As the Forest Service pursues improvements in Environmental Analysis and Decision Making through the EADM effort, it would be helpful to take a look at successful landscape scale projects and see if we can discern what they have in common. Certainly there is also shared learning on this topic going on within the agency, but this is an opportunity for those of us looking in from outside to see what makes for success, and perhaps give that as feedback to the process somewhere along the line.
Please submit posts on different successful (defined by you) projects to my email on the widget to the right. FS employees are encouraged to do so as well and I do not have to share the name of the contributor.
Here is my first candidate: the Upper Monument Creek on the PSICC National Forest in Colorado.
Here’s a description from the ROD of the project.
The intent of the proposed action is to restore more resilient ecological conditions across the entire landscape and particularly Front Range forests; reduce the impacts of severe wildfires on property, infrastructure, and natural resources; and contribute towards the long-term sustainability of a full range of forest values including creating effective wildlife habitat and protecting aquatic resources. The proposed action entails the treatment of up to 31,700 acres within the 70,600-acre UMC project area (Figure 4). A combination of mechanical thinning with product removal, service work, manual thinning, pile burning, post treatment broadcast burning, and first entry prescribed fire would be utilized to achieve the desired ecological conditions. Implementation of these management actions is expected to begin in 2017, and extend over a period of 10 years or more.

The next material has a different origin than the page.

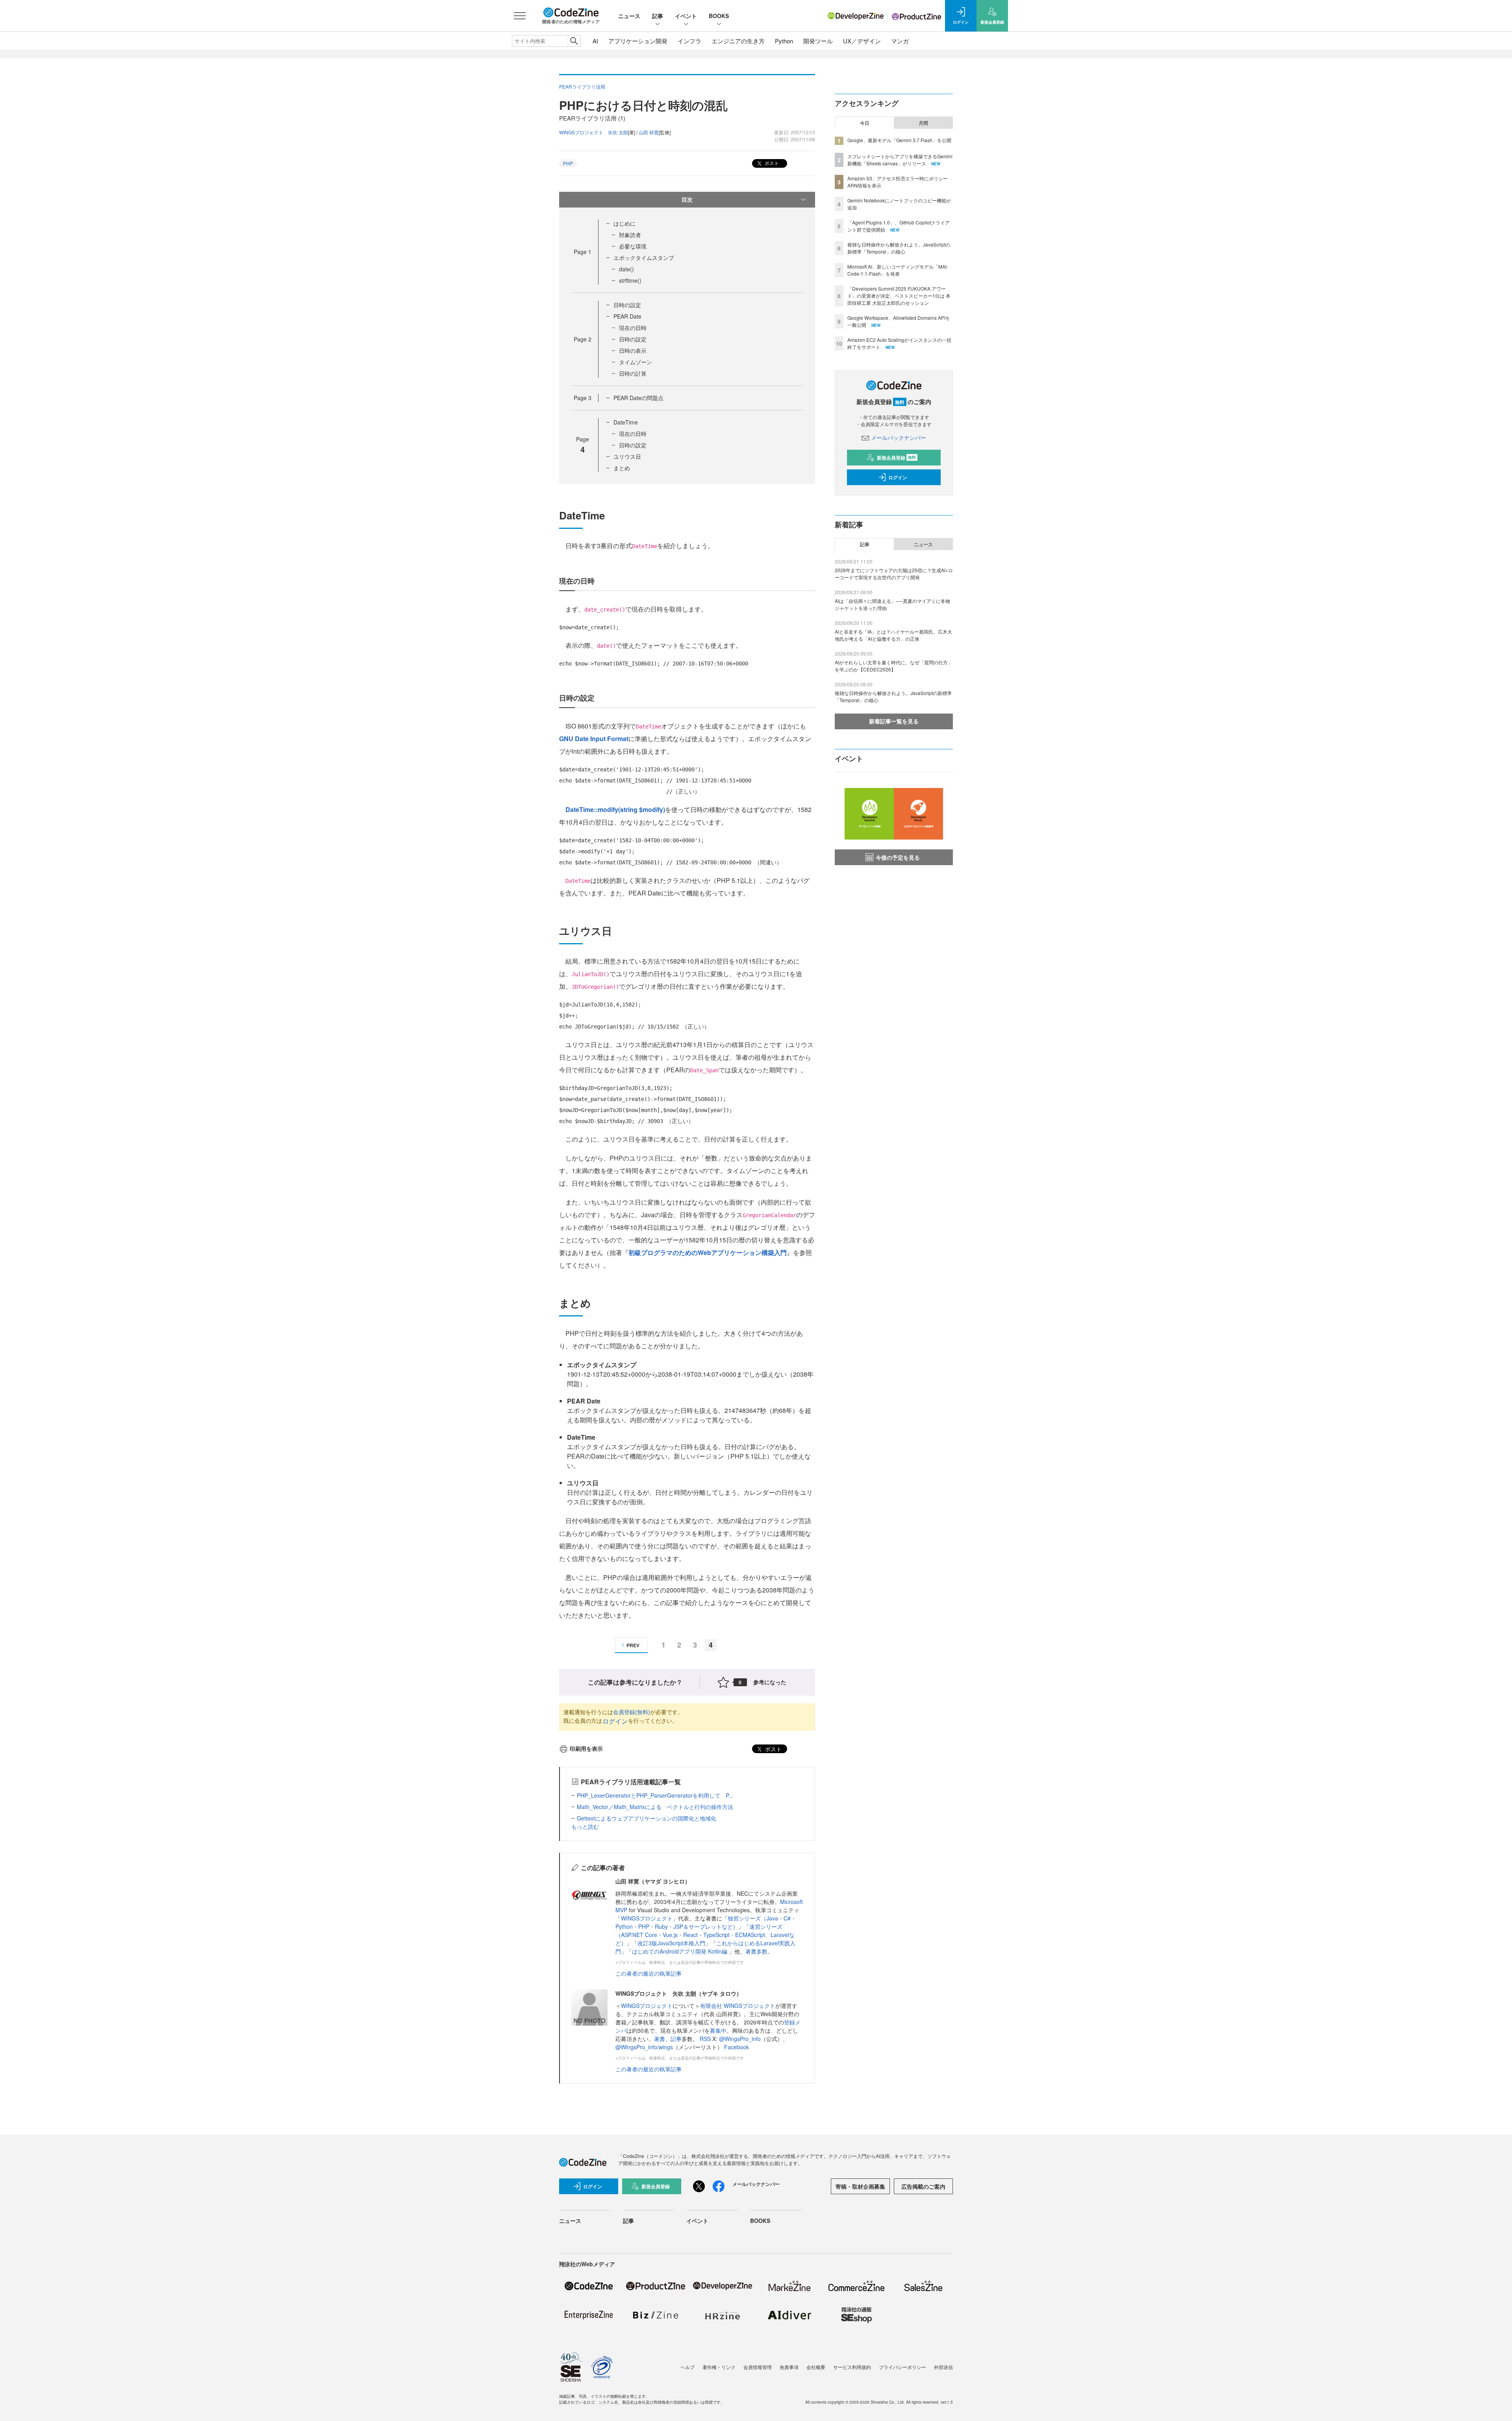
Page (582, 252)
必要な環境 (633, 246)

Acres treated: 31,700/70,600
NEPA tool: EIS
Time to prepare: 2012-2017
Time to conduct treatments: 10 or more years
I asked the District Ranger, Oscar Martinez, why he thought this approach was successful. Here’s his answer:
Given the nature of the objection, I still saw this as a victory for the IDT because we certainly had a large following of partners that were tracking the decision. To be honest, the process still took some time, but as the saying goes,… it is often necessary to go slow to go fast at the end. For us this translated into spending the time upfront in building a strong coalition with a wide range of partners that were fully vested in the process and the final objectives for the project. Consequently, the majority of the team’s time was spent in building the understanding and trust needed to support a decision that took full advantage of scale, complexity, and adaptive management principles to achieve those objectives. As we proceed with implementation, we expect that many of these partners will remained supportive and interested as we test our restoration assumptions.
The nature of the one objection is that it is pretty generic and from a person who objects or appeals a wide variety of things across the country. In my experience, this same person is not so much into the specifics of the project and makes a variety of what I would call “unsubstantiated knowledge claims.”
But you can check the objection out for yourself 20170618_UMC_obj_artley.
Note: I have seen some objections posted publicly and others not, depending on the project. If FS people can chime in whether the national database is gone, or what exactly is going on, that would be helpful. They are part of the puzzle.